I also want to make sure I keep up the batting form that I found on the tour of South Africa. That came on the back of some net sessions with my dad and my wife feeding the bowling machine, so we’ll have to see if Colly and his throwing stick are as good as my personal coaching team.
I don’t know how the other lads are coping with the training restrictions, but I do know that having 55 players back in practice means there is some healthy competition, not least in the fitness stakes.
We’ve been doing 3km runs and comparing times. Jos Buttler can do it in 10 minutes and 30 seconds, while Joe Root and Jonny Bairstow are impossible to catch too – it must be something in the Yorkshire water.
We’re all building up to those international matches, when we know there is likely to be a period of isolation.

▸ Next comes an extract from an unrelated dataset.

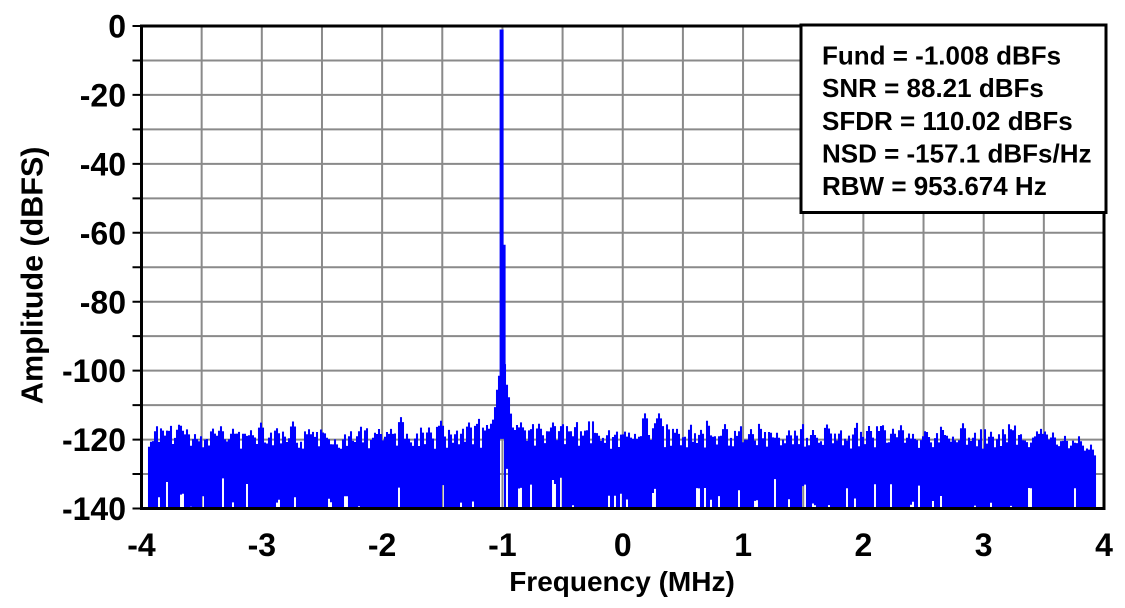  Describe the element at coordinates (142, 545) in the screenshot. I see `svg-text: -4` at that location.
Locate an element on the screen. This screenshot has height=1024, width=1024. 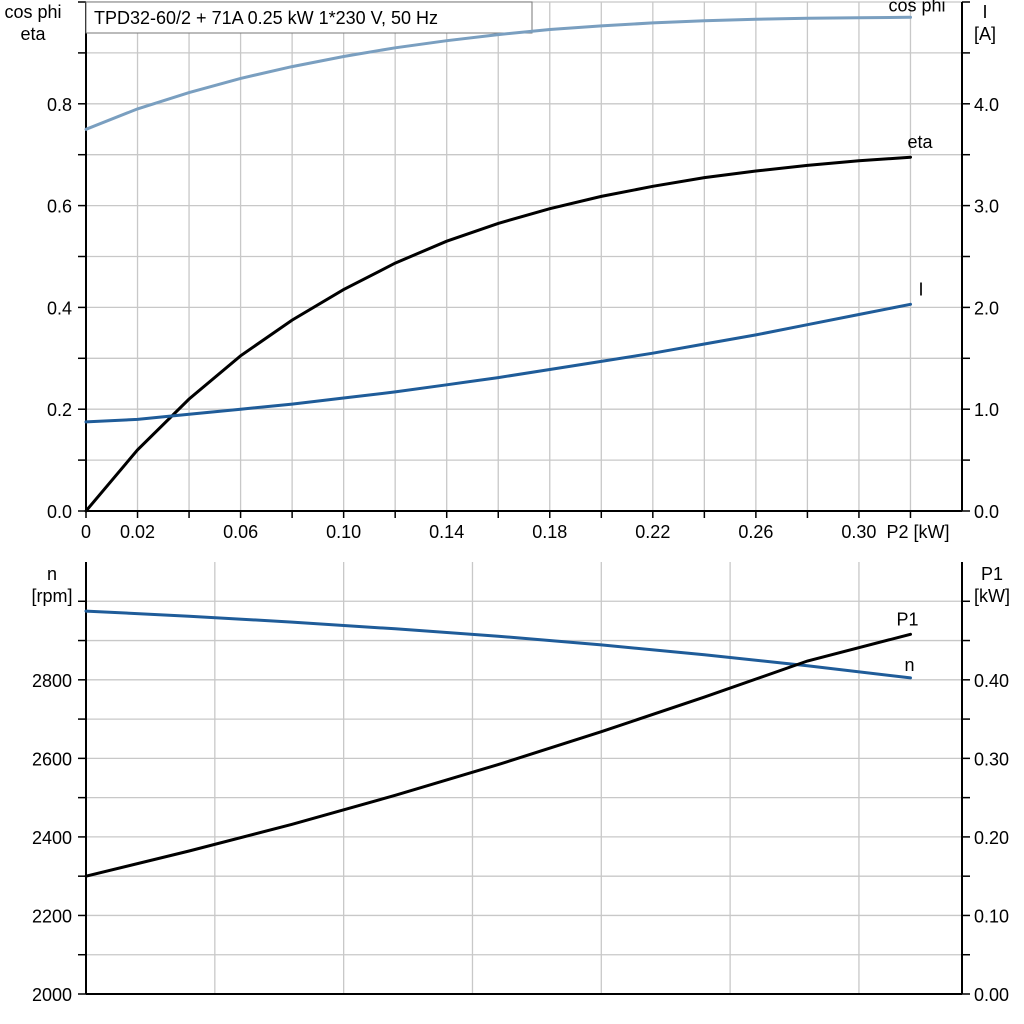
series-line-cos-phi is located at coordinates (498, 73).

Yes, we are used to leaving our families for tours, and on some of those tours you might not venture very far from the hotel, but this is going to be different. It will be hard to leave home after living in our own little world for the past couple of months, and I’ll be hoping that it is not too difficult for Sarah and Harry.
However, once we’re in that team environment, I know all the lads will dive into it.
One interesting part of it will be if we have all of the fast bowlers fit and firing. Broad, James Anderson, Chris Woakes, Jofra Archer, Sam Curran, myself and maybe some others all competing for what is likely to be three spots in the Test team. That is fantastic depth for England to have.
I’m honest enough to admit I might not be the first name on the team sheet in English conditions, but I took nine wickets in the last Test we played, so I’d like to think that keeps me there or thereabouts.
Not only that, but Joe Root, the captain, says the noise I make might make up for playing games in empty grounds.
I’ll take being cheerleader if it keeps my place in the side.
Mark Wood was speaking to BBC Sport’s Stephan Shemilt.